In modern times it’s possible to purchase a plank from a local lumber store, or mill, but for thousands of years native people procured their material for planks by splitting them from a log. This is actually more reliable for the quality and the task of making a bent corner box.
After splitting a plank from a log, taking it down to the desired thickness, surfacing it with an adze, and cutting the kerfs a fire was built to heat rocks, which were placed in an excavated trough in the ground. A bed of foliage such as sword ferns, was laid over these and water poured over the whole, creating much steam. The kerfed board was placed over this with the kerf side up and allowed to cook for ten minutes, or fifteen minutes, at which time the board was bent to form the four sides of a box. The joined corner was secured with pegs, or laced with spruce root. A bottom is made from another shorter plank. The box is placed over it and a line is traced around the inside and the outside of the box. It is cut to length and a rabbet is carved into which the box will fit snugly and it is pegged like the joined corner and the project is completed.
Boxes made in this way were great for storing almost anything from smoked and dried fish, oil, dried seaweed, hunting and fishing equipment, tools, clothing, blankets, rolls of dried cedar bark and they even served as water canteens.
On the Northwest Coast there are traditionally three types of bowls: canoe shaped, round, and zoomorphic with a hollowed out area for the bowl. They were and are generally carved from harder wood such as alder, birch, or maple.
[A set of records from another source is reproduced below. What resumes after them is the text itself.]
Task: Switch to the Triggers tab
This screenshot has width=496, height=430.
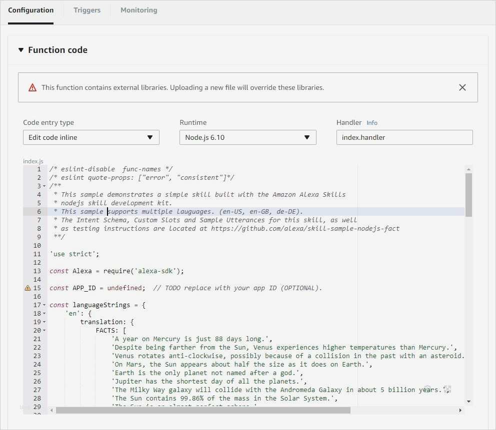Action: pyautogui.click(x=87, y=10)
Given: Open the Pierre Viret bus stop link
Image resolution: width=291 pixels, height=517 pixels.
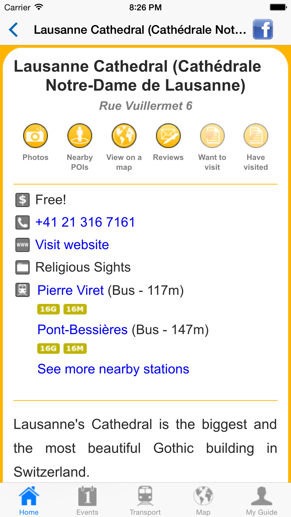Looking at the screenshot, I should coord(71,290).
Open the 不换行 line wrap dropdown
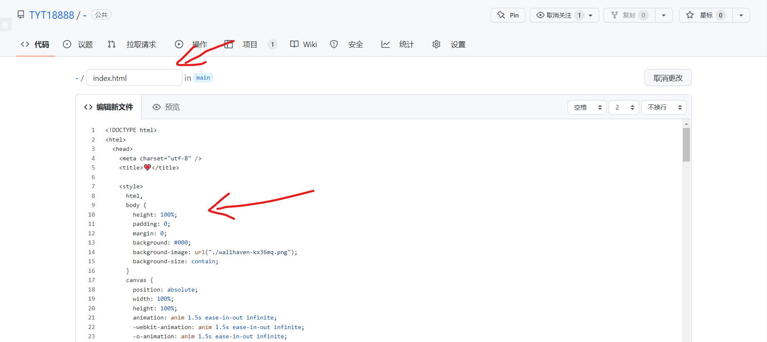Viewport: 767px width, 342px height. tap(663, 107)
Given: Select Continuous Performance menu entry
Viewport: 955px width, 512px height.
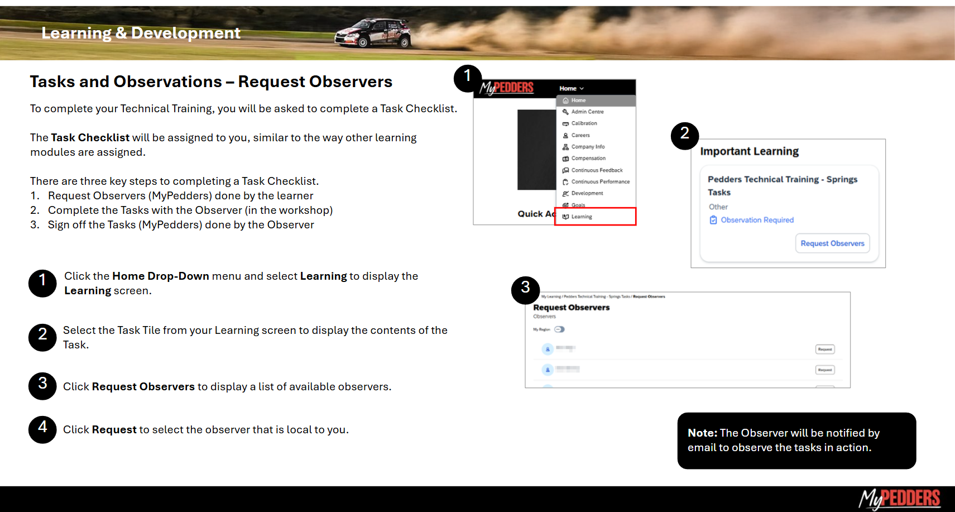Looking at the screenshot, I should point(600,182).
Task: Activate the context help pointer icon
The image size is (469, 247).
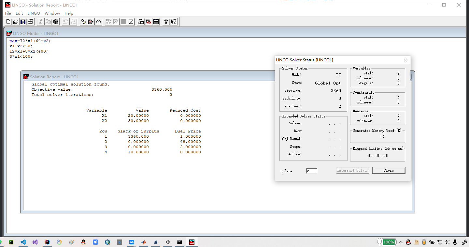Action: tap(174, 22)
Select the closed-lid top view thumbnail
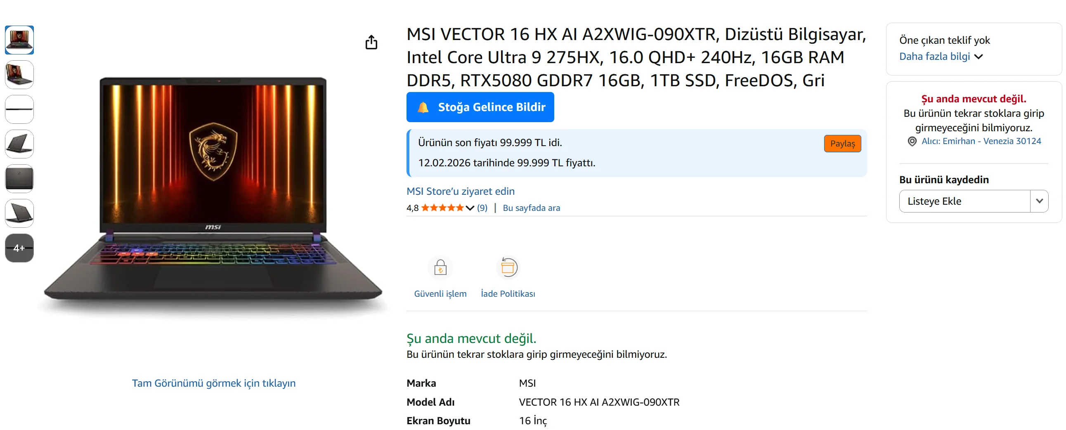Viewport: 1066px width, 430px height. (19, 179)
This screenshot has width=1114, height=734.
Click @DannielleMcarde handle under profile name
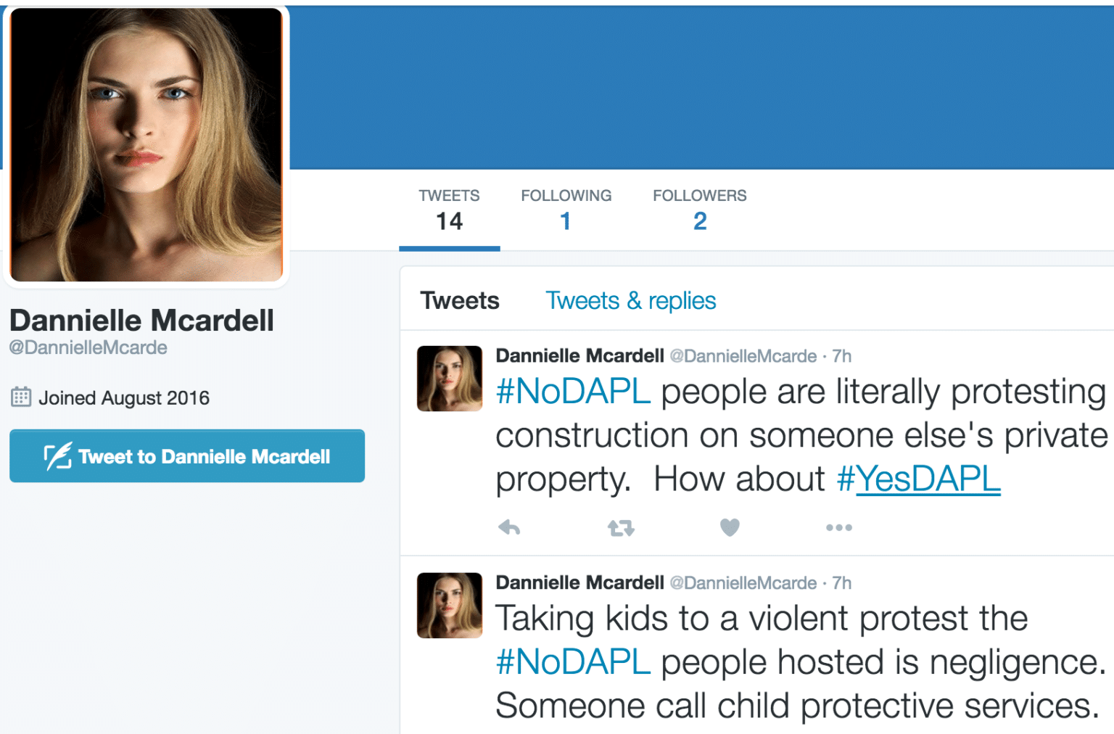88,347
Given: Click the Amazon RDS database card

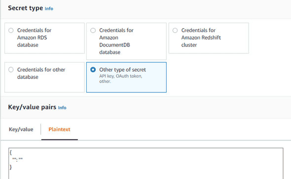Looking at the screenshot, I should pyautogui.click(x=44, y=38).
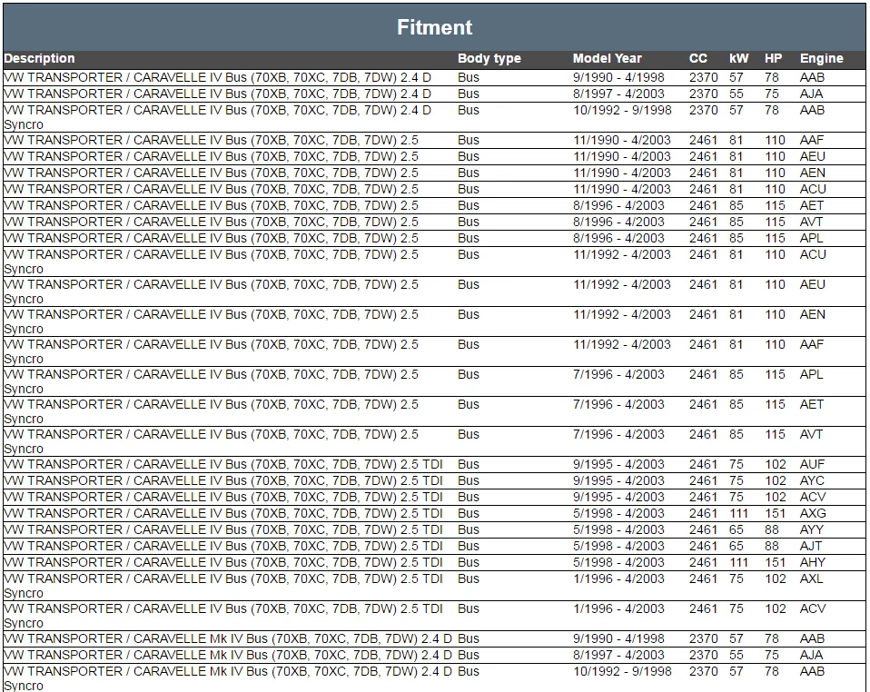Viewport: 870px width, 692px height.
Task: Select the 2.5 TDI row with engine AYC
Action: (434, 480)

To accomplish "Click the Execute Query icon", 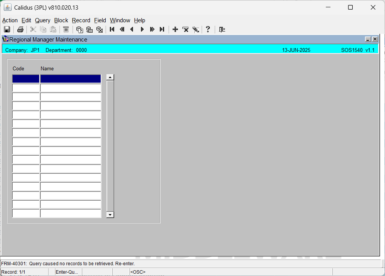I will [90, 30].
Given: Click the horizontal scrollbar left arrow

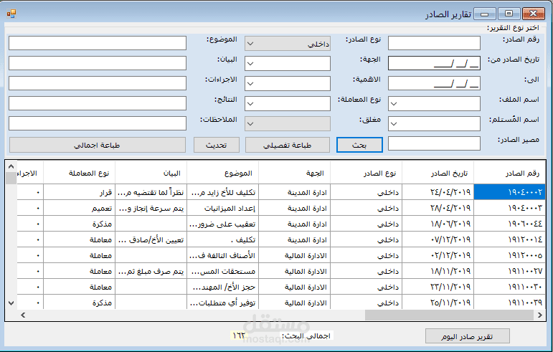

The exception to this are the large feast bowls carved from red cedar and are in the shape of wolves, killer whales, seals, or giant Dzonaqua which can be as much as fifteen feet in length, or more.
Flutes, Whistles and Horns
Whistles used in Northwest Coast Native ceremonies are made mostly from red, or yellow cedar and although not used for playing melodies some are complex and have several tones from very low to very high. Horns are made from these same materials and can be extremely loud.
Flutes capable of playing beautiful melodies used by the Natives of the plains, plateau and Southwest areas, while not traditional to the Northwest coast have become very popular today.
Rope and string are obtained from the inner bark of red and yellow cedar, maple, roots of spruce, cedar and the stems of nettle and fireweed which are split into strands and twined into cordage ranging in size from sewing thread used in making nets and fine baskets to large diameter line capable of lifting totem poles and house beams.
The Pacific Northwest indigenous traditions made use of a wide variety of natural materials such as the bark of red and yellow cedar to weave mats, canoe sails, baskets large and small, as well as clothing in the form of rain capes, robes and hats.
The wool from mountain goat and a special breed of dogs, was used to weave beautiful ceremonial robes and aprons. Commercial sheep wool is used today.
Traditional colors are derived from a variety of Native plants and gathering these along with weaving is part of our legacy to share.
Traditionally drums used to accompany singers were made from hollowed logs, bent corner boxes and skin covered hoops.
Rawhide from deer, elk and domestic goat is the preferred skin for today’s drum makers. It is stretched over round, octagonal, or square frames and attached with lacing or tacks.